DOCUMENT PASSAGE:
_____
Mornings are getting easier. Today I didn't go back to sleep for the first time after breakfast. I have been sorely disappointed in breakfast this year. I love cereal and all, but I could eat that in my room and not have to get up 2 HOURS to be AT breakfast. Today we had porridge, but I ate cereal, the days before were cereal and Sunday was baked oatmeal. (I had cereal.)
Today at the school we had a lot more interaction with the kids. I prepped the girl who was doing the lesson and things were kept more on a child's level. They loved singing again, thought the skit was hilarious, and they did a lot of participating as an audience. I felt better about devotions today than I have either of the two previous day. I was glad to end on a good note. There was some reinforcement and points driven home from the last few days, we prayed and then closed.
One little girl I had never talked to before came straight to me and wanted me to walk her back to her class and I agreed. We were about to have to leave anyway. I walked with her to the little school house in front of the main building and she said, "I wish you were my mother." I asked her why she said that and if she had a mother and she said yes. Then I asked her if she had a sister. She said had a little 1-year-old sister who spoke Spanish, but didn't live with her...the point was that she didn't have an older sister. I told her that her mom probably works very hard to do a very good job taking care of her and loves her very much, but that we could "almost" be like sisters. Then she looked up at me and asked, "What was your name again?" I thought that was great. "Will you be my mom? What's your name?"
Spencer came back and all of the kids LOVED getting to see him again. They had asked for him by name the day before and were distraught when he didn't return to see them. Needless to say they were ecstatic to see him today.
Today on the worksite I started on the roofing team. I already felt like the team leaders were not thrilled with me because I forgot to change shoes and all I was wearing were flip flops...it would be a long day on my feet but I was convinced it would be fine. My tennis shoes don't stay on my feet anyway... but it was hard work and things I had no experience (or skill) at doing. No one did a particularly good job of teaching me either so even though I picked it all up pretty quickly it was very slow moving. I wasn't really bothered by it, I was just enjoying the view of the island and the Bay (we have been at a much higher elevation that even the base so you can see so much more.) Unfortunately it took us a very long time to get started today. There was a ton of little detail work, but it was almost more effective to just do it rather than find someone who needed a job and could do, wanted to do it and explain to them HOW to do it. We started to get behind, we realized, when it was getting close to lunch and all of the rafters that would soon hold the roof were not up.
_____
SOURCE MATERIAL:

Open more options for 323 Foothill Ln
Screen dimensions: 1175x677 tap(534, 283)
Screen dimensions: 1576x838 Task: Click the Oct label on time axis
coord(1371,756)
_____
REQUIRED WORK:
a: In the mission trip journal, what was the writer wearing on their feet while on the roofing team?
b: Extend the mission trip journal from its last sentence onward.
The lines have nothing to do with anything asked here.

RESPONSES FOR EACH TASK:
a: Flip flops.

b:
We took a break for lunch which Patricia, the lady we are building the house for, cooked for us. It was great. Yesterday we had a very traditional Jamaican lunch of spicy fish, dumplings, and yam and today we had a chicken and rice dish. Both beat a PBJ anyday.
After lunch it seemed that I had gotten demoted. I was a little bitter for awhile until I realized I wasn't replaced or traded in for anyone that I felt would have been insulting. I wasn't even traded in for a boy...I was traded in for a Jamaican. That was ok by me, at least we would start working efficiently now...or so I thought.
Pretty much all afternoon I played with the kids or did random odd detail jobs. I blew bubbles, took pictures, did some trim work, cut some "zinc" (what they call sheet metal for the tin roof) and that could very well be all. I handed things, held things in place and did all kinds of THOSE things...but not too much hard-core-that-makes-me-feel-very-accomplished kind of things or get-my-aggression-out things, like hammering. The icing on the cake is that even though I got kicked off the roofing team we still didn't get the roof on and finish the house today. I was a little disappointed.
We had an injury on-site today, a board or something fell down or was dropped and hit a girl in the forehead. It was a typical head wound and bled like crazy. I was really glad I wasn't in charge on my site because I would have panicked. I got the first aid kit ASAP, but didn't deal well with the blood and was convinced that she was going-to-HAVE-to-have-stitches-and-that-we-were-going-to-have-to-take-her-to-the-hospital-no-life-flight-her-back-to-America. The bleeding stopped VERY quickly and we were able to get a better look at the cut and see that it really was going to be fine. We could tell it was a corner of whatever it was that hit her. I think I could've handled the situation, but I also think I was having terrible flashbacks of when Hadley, a little girl that I was baby-sitting, flipped out of a trampoline's net and landed on some gravel, on her head, and had to be taken to the hospital for stitches...It was a bad day. I thought I might never baby-sit again because of all of the thoughts going through my mind of what COULD have happened IF...but luckily I did start [much more carefully] baby-sitting again. And to think I wanted to be a doctor.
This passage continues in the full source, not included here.